RÉPUBLIQUE FRANÇAISE

AU NOM DU PEUPLE FRANÇAIS

COUR D'APPEL DE PARIS

Pôle 6 - Chambre 13

ARRÊT DU 28 Mars 2025

(n° , 7 pages)

Numéro d'inscription au répertoire général : S N° RG 22/05907 - N° Portalis 35L7-V-B7G-CF4IC

Décision déférée à la Cour : jugement rendu le 19 Avril 2022 par le Pole social du TJ de BOBIGNY RG n° 22/00027

APPELANTE

Société [10]

[Adresse 4]

[Localité 9]

représentée par Me Zouhaire BOUAZIZ, avocat au barreau de PARIS

INTIMEE

CPAM 30 - GARD

[Adresse 3]

[Adresse 3]

[Localité 5]

dispensée de comparution

COMPOSITION DE LA COUR :

En application des dispositions de l'article 945-1 du code de procédure civile, l'affaire a été débattue le 28 Janvier 2025, en audience publique, les parties ne s'y étant pas opposées, devant Madame Sophie COUPET, conseillère, chargée du rapport.

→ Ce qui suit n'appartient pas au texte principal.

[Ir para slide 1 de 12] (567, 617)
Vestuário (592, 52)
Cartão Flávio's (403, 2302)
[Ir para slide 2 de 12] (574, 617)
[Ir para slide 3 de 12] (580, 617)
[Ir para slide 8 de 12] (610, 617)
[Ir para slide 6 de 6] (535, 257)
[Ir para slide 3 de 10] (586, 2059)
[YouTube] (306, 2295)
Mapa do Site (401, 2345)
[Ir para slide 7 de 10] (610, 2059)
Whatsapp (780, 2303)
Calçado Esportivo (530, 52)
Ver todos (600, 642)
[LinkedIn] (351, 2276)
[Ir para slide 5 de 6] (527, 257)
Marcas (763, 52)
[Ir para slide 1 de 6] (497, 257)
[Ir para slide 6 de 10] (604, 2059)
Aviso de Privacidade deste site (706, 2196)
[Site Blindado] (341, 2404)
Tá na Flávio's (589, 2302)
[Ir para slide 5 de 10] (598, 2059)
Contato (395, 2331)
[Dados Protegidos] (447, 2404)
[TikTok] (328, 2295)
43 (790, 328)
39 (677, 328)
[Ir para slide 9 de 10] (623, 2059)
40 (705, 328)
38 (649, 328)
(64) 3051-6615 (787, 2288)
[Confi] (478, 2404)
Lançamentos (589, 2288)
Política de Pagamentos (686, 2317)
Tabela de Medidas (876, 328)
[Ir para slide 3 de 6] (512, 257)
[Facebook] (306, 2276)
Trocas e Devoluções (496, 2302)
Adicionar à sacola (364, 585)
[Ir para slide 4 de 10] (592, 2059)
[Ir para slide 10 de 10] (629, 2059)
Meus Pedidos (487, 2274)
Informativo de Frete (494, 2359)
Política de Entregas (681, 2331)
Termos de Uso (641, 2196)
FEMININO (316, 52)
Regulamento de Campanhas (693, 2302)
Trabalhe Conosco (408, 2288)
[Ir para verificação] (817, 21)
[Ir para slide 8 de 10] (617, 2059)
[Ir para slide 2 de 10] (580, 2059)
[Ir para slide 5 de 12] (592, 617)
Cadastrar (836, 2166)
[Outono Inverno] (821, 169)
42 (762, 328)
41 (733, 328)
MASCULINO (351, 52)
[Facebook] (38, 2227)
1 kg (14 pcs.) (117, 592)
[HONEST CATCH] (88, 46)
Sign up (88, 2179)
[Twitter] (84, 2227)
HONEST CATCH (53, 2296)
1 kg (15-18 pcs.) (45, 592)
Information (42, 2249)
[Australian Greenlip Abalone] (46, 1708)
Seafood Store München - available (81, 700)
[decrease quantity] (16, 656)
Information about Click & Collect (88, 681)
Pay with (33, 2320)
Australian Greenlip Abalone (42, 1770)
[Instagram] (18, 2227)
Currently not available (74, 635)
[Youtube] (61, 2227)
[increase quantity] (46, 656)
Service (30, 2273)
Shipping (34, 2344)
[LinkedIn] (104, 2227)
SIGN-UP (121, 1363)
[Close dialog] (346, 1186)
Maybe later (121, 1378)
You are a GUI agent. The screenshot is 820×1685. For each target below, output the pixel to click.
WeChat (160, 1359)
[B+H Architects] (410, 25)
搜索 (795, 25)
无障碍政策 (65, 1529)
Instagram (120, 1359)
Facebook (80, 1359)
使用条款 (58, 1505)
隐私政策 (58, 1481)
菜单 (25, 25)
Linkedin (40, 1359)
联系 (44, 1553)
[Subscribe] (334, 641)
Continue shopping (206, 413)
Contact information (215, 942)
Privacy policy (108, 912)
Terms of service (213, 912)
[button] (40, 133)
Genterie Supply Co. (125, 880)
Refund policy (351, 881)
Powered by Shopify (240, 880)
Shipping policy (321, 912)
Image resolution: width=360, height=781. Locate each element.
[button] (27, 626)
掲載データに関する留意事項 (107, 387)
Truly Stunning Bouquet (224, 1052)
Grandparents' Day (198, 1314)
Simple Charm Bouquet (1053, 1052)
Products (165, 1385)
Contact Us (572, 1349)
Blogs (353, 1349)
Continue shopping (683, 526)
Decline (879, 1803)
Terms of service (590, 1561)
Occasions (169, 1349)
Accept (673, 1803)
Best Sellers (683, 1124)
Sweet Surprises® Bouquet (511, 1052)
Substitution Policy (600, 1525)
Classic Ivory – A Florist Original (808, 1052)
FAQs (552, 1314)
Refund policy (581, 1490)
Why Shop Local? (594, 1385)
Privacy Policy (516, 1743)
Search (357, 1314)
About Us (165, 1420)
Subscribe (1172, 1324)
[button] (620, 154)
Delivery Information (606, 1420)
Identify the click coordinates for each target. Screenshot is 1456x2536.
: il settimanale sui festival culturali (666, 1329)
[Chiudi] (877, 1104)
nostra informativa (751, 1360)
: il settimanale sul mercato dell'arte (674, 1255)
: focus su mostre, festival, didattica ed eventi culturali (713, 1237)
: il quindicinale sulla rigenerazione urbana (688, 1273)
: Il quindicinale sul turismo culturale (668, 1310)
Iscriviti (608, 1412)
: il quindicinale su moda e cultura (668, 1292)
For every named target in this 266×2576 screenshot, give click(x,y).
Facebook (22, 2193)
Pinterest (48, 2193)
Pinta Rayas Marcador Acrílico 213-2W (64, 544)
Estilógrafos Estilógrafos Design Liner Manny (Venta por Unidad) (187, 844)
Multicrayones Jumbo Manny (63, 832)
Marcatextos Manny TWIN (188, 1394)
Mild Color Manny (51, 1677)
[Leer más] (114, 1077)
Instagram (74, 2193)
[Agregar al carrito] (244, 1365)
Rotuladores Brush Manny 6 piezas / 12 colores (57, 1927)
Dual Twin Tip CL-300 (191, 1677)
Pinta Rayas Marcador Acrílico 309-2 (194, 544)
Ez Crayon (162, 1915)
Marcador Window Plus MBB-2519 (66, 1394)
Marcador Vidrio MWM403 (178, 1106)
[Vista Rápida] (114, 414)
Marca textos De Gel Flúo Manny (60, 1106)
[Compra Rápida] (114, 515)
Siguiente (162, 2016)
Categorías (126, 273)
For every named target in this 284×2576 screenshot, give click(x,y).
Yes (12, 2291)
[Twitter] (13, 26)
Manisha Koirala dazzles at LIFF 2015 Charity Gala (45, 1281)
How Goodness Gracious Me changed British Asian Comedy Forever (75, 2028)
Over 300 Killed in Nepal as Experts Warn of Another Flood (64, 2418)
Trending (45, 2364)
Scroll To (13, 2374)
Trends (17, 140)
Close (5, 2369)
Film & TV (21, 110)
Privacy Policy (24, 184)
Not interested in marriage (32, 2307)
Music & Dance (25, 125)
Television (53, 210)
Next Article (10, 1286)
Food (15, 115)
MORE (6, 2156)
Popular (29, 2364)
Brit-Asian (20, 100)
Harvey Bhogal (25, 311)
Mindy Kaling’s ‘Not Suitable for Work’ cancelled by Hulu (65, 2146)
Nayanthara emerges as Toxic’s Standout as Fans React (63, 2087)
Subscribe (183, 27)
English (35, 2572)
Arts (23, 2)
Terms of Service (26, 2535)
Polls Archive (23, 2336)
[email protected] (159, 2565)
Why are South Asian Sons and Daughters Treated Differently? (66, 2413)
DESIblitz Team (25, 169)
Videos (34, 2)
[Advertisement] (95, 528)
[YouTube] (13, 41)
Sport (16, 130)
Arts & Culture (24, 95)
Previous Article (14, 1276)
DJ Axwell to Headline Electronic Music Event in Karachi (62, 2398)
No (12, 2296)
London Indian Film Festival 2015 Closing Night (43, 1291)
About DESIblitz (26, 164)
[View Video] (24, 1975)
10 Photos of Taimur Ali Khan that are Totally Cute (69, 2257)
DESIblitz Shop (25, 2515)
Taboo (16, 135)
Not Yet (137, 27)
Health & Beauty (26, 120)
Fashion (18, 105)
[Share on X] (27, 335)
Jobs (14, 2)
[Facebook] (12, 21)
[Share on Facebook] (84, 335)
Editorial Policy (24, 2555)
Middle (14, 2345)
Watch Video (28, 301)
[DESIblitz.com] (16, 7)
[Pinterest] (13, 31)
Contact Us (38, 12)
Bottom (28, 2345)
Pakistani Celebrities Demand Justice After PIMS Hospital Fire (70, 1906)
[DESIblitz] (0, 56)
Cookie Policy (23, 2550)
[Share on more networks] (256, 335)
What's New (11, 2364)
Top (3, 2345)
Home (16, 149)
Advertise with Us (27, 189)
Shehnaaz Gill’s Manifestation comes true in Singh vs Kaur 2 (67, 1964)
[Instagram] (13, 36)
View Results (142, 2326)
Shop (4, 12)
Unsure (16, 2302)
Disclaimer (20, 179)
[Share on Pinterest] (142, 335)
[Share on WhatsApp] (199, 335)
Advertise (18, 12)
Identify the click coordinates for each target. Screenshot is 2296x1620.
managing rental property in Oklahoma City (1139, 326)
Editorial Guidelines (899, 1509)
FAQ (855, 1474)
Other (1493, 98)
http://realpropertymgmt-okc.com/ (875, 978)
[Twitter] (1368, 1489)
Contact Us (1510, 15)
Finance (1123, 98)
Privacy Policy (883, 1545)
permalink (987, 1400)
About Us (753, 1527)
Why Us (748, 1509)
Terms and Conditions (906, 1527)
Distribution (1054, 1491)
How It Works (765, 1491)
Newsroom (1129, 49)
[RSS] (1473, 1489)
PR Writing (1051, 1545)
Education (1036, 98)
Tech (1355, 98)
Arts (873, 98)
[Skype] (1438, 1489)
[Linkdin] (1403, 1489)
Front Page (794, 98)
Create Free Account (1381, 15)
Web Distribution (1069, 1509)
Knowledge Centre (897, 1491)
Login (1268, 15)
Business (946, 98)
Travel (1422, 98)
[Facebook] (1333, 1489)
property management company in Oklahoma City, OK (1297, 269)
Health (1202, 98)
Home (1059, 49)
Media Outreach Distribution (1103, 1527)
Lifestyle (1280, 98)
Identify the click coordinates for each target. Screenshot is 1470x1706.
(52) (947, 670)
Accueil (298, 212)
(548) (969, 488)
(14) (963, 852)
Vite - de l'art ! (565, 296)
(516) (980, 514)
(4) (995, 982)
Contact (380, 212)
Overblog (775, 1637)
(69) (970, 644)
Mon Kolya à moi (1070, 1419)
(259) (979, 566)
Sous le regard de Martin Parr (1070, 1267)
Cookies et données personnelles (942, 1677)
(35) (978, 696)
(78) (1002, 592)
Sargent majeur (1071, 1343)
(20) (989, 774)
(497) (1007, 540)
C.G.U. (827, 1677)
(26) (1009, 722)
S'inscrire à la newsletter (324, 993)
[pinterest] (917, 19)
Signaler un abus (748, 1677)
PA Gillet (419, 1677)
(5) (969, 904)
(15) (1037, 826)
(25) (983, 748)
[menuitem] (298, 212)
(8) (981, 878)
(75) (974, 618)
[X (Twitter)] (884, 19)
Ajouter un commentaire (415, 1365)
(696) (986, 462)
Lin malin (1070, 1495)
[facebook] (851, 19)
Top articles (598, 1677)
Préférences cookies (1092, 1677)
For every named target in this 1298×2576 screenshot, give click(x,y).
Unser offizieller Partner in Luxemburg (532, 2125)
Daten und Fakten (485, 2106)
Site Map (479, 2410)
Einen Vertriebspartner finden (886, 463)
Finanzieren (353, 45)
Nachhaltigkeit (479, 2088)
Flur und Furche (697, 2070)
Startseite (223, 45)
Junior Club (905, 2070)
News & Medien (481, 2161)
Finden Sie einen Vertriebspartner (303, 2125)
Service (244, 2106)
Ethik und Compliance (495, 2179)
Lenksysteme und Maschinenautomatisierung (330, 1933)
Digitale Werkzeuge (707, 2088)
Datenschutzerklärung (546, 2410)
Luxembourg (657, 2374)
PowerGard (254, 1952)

Ce magistrat a rendu compte des plaidoiries dans le délibéré de la cour, composée de :

Monsieur Raoul CARBONARO, président de chambre

Monsieur Gilles REVELLES, conseiller

Madame Sophie COUPET, conseillère

Greffier : Madame Agnès ALLARDI, lors des débats

ARRET :

- CONTRADICTOIRE

- prononcé

par mise à disposition de l'arrêt au greffe de la cour, les parties en ayant été préalablement avisées dans les conditions prévues au deuxième alinéa de l'article 450 du code de procédure civile.

-signé par Monsieur Raoul CARBONARO, président de chambre et par Madame Fatma DEVECI, greffière à laquelle la minute de la décision a été remise par le magistrat signataire.

La cour statue sur l'appel interjeté par la société [10] (la société) d'un jugement rendu le 19 avril 2022 par le tribunal judiciaire de Bobigny dans un litige l'opposant à la caisse primaire d'assurance maladie du Gard (la caisse).

FAITS, PROCÉDURE, PRÉTENTIONS ET MOYENS DES PARTIES :

Les circonstances de la cause ayant été correctement rapportées par le tribunal dans son jugement au contenu duquel la cour entend se référer pour un plus ample exposé, il suffit de préciser que Mme [B], salariée de la société [10], a déclaré un accident du travail le 11 mars 2019 alors que, selon la déclaration, «elle effectuait une préparation de commandes - siège des lésions : cervicales ; nature des lésions : douleur ». Le certificat médical, établi le même jour, mentionne « trauma rachidien avec entorse cervicale douleur dorsale+lombalgie ». Cet accident a été pris en charge par la caisse au titre de la législation sur les risques professionnels . La consolidation a été fixée au 4 janvier 2021.

Par courrier du 5 janvier 2021, la caisse a informé la société de la fixation d'un taux d'incapacité permanente partielle de 20% au profit de Mme [B], à compter du 5 janvier 2021 pour « séquelles de traumatisme rachis avec entorse cervical dorsal et lombaire consistant en une raideur modérée du rachis cervical avec persistance de névralgie cervico-brachiale C6 droite (côté dominant), lésions arthrodèse lombaire : sans objet».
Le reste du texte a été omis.